(Reading text):
◆ ◆ ◆ ◆ ◆
Surprisingly PPE is the least effective control in the measures that one can take to control risks presented by COVID-19.
If you are looking at a risk assessment the hierarchy is as follows: –
1. Elimination (Remove the risk/hazard)
2. Substitution (Replace the risk/hazard)
3. Engineering Controls (isolate people from the risk/hazard)
4. Administrative Controls (change working practices)
PPE is only as effective as the person who wears it correctly. The most effective ways to prevent infection are: –
1. Stay at home if you feel unwell.
2. Sneeze or cough into the crook of your arm.
3. Wash your hands for 20 seconds and if unable to have access, use an alcohol-based sanitiser.
4. Clean and disinfect touch surfaces (light switches, door handles, workstations, photocopiers etc.
5. Ensure all common areas are regularly cleaned.
◆ ◆ ◆ ◆ ◆
(Source information):
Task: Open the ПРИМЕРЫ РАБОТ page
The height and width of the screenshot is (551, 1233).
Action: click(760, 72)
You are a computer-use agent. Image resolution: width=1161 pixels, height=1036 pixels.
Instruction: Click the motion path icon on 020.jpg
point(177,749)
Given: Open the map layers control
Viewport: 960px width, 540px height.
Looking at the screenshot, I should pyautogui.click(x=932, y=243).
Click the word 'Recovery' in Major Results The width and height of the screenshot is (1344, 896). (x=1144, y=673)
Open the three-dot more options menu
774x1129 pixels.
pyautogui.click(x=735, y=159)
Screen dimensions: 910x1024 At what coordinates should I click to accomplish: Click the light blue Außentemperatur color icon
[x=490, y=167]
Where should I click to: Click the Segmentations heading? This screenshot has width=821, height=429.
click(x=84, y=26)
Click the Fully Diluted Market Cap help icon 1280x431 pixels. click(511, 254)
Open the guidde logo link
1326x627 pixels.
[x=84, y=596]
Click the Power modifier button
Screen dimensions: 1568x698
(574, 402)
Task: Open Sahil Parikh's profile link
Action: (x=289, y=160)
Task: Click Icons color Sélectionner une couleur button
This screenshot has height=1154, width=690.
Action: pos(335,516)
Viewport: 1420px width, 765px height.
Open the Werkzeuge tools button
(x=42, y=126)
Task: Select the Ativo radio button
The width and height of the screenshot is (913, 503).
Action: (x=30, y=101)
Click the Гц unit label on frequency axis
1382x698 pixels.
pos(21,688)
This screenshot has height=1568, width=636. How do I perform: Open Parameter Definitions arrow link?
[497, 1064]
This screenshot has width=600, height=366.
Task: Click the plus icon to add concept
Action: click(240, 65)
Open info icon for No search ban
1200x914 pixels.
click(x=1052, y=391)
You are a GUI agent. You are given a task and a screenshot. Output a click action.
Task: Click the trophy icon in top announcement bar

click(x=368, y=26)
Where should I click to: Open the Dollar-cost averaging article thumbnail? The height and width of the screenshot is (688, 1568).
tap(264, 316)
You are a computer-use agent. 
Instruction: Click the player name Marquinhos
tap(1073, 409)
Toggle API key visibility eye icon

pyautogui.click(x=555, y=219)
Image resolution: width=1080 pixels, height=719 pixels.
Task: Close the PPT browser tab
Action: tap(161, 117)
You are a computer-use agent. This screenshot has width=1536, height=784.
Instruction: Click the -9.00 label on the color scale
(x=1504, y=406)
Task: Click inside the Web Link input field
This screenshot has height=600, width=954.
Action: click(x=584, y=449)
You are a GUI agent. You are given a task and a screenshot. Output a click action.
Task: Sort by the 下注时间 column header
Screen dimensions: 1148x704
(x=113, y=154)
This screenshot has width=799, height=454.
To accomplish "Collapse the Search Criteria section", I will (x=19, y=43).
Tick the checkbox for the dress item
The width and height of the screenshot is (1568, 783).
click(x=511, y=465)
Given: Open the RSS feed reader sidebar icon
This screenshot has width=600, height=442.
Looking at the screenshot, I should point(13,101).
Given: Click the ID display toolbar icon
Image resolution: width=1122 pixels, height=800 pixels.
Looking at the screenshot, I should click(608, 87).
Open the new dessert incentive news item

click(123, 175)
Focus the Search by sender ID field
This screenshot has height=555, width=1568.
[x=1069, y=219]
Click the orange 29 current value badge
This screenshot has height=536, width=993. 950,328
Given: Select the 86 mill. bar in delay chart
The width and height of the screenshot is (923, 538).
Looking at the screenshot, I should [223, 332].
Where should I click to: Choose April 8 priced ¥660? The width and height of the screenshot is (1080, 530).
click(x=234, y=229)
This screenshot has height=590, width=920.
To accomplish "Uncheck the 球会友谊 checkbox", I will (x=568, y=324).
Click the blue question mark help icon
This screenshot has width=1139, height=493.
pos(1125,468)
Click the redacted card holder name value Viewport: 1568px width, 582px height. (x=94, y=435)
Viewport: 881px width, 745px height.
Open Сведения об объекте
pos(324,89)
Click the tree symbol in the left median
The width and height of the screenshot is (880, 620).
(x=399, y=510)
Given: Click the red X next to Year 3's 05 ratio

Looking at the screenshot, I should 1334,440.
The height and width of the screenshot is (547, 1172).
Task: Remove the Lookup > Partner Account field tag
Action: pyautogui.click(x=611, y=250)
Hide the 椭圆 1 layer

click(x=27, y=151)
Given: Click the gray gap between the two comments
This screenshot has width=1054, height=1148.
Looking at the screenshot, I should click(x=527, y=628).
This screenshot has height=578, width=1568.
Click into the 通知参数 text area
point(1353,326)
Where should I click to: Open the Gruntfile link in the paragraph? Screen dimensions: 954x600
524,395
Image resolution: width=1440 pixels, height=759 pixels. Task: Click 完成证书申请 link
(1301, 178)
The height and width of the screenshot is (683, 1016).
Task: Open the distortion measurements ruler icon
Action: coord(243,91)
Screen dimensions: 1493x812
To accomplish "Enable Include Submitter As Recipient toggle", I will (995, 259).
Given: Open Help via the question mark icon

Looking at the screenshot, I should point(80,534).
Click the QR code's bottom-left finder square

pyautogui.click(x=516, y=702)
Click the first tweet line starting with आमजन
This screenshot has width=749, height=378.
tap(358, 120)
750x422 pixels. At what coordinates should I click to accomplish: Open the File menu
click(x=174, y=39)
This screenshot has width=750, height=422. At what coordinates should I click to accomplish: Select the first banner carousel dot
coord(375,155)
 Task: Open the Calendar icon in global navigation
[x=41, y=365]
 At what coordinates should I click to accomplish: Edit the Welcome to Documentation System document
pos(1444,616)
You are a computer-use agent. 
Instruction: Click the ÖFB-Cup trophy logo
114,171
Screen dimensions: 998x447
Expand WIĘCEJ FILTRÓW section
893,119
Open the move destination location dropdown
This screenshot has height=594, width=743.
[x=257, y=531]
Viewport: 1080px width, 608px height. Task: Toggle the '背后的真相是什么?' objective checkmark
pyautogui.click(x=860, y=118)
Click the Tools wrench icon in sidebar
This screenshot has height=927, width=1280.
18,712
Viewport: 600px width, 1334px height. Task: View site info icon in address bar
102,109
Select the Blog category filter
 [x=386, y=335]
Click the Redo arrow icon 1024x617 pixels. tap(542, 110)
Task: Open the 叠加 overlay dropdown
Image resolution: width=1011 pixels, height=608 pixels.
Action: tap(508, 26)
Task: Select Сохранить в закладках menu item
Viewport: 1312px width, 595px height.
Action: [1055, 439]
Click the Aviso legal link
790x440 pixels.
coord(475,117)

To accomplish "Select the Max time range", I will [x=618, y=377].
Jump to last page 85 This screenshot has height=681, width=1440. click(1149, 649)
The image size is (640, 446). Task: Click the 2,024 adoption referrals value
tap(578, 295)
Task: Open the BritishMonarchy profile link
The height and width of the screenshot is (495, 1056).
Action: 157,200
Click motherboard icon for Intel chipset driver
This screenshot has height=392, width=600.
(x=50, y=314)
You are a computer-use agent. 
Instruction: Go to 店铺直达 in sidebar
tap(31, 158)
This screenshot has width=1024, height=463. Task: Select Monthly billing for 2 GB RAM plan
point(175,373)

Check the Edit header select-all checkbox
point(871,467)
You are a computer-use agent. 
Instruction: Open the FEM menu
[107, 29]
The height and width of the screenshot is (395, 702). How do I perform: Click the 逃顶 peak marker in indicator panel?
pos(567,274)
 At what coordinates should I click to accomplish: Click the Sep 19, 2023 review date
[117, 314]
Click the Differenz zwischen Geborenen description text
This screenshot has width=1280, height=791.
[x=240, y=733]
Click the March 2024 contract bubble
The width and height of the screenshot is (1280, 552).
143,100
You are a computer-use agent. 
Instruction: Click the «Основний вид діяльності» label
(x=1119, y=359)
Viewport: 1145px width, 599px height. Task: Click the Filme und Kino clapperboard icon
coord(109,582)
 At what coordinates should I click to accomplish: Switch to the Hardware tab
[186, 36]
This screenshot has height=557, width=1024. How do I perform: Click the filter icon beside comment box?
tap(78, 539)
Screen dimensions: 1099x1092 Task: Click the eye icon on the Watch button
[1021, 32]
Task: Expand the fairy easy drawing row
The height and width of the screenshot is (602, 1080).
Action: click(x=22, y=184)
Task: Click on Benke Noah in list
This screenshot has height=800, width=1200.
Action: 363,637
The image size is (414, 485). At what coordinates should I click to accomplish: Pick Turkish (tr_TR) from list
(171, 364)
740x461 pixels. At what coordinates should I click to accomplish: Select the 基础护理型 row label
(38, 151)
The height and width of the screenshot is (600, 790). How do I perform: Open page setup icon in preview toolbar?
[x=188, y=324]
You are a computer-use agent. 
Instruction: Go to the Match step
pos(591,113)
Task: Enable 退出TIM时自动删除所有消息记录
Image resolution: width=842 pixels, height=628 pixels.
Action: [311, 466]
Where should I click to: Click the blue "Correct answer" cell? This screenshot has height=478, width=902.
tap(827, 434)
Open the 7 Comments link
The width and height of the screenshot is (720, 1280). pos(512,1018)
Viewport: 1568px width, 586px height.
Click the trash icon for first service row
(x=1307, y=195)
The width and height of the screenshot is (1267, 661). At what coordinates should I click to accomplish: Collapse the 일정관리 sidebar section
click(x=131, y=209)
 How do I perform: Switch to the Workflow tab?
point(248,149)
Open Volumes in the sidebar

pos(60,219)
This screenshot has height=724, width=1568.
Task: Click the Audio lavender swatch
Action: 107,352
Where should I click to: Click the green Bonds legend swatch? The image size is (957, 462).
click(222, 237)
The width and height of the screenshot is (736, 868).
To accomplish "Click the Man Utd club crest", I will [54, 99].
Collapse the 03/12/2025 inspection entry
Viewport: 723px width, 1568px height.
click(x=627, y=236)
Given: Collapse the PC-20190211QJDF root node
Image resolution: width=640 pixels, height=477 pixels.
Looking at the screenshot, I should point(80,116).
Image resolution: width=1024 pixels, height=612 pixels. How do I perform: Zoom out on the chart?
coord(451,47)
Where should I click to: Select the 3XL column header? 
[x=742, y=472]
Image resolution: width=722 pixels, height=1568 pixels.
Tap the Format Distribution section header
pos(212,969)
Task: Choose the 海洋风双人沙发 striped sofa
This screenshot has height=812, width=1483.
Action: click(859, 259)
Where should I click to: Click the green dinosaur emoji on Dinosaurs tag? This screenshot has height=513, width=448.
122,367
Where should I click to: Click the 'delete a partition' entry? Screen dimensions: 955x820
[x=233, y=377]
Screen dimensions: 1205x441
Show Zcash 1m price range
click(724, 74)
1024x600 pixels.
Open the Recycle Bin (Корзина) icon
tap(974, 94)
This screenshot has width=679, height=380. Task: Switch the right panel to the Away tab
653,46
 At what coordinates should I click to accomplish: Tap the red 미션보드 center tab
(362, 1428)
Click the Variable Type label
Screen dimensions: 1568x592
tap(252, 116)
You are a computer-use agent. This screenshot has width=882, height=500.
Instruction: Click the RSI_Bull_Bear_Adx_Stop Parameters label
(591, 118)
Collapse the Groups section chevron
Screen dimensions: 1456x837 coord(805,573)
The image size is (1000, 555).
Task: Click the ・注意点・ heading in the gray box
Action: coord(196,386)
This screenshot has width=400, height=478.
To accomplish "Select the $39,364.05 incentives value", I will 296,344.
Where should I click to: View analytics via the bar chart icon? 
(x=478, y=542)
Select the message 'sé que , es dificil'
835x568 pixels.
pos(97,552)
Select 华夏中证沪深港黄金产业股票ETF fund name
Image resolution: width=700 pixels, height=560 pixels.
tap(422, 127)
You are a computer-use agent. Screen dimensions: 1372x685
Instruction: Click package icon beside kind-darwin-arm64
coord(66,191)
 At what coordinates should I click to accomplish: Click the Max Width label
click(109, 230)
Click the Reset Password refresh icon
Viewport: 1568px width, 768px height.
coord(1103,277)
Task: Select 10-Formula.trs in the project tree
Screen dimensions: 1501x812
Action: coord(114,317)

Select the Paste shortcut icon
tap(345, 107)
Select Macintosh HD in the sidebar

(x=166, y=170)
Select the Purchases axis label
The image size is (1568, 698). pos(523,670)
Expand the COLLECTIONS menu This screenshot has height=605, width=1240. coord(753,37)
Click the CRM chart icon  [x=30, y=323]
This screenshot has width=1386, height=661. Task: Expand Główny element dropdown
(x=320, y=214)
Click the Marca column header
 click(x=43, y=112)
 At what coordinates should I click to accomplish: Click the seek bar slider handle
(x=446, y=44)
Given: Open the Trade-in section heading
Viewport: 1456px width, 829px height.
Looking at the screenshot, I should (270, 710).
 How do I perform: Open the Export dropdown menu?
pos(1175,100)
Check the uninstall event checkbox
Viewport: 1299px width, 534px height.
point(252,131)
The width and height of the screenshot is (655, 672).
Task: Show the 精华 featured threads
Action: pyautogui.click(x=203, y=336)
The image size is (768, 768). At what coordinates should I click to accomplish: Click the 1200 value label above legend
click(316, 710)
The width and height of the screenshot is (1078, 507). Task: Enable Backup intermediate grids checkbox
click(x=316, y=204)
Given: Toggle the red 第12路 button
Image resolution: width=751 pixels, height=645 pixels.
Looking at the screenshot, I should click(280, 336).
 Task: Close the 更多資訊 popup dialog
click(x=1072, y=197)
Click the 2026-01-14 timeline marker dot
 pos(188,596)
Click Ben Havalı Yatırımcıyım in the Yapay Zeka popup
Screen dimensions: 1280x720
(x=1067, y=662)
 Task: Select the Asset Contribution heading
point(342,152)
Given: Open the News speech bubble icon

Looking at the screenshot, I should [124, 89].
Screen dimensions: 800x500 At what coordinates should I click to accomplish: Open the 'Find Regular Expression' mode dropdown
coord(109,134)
◆ ◆ ◆ ◆ ◆
(What you will do):
1. In the PPE text, transcribe the passage from "2. Substitution (Replace" to "of your arm." word for word.
2. Using the PPE text, decide whether each statement agrees with it. Answer yes or no, and quote the words that decide it.
(a) PPE is the most effective way to control the risks of COVID-19.
(b) Hands should be washed for 20 seconds.
(c) Engineering controls work by changing working practices.
3. According to the PPE text, what should you use if you cannot get access to hand washing?

(Solutions per task):
1.
2. Substitution (Replace the risk/hazard)
3. Engineering Controls (isolate people from the risk/hazard)
4. Administrative Controls (change working practices)
PPE is only as effective as the person who wears it correctly. The most effective ways to prevent infection are: –
1. Stay at home if you feel unwell.
2. Sneeze or cough into the crook of your arm.

2.
(a) No: "PPE is the least effective control in the measures that one can take to control risks presented by COVID-19."
(b) Yes: "Wash your hands for 20 seconds"
(c) No: "Engineering Controls (isolate people from the risk/hazard)"

3. An alcohol-based sanitiser.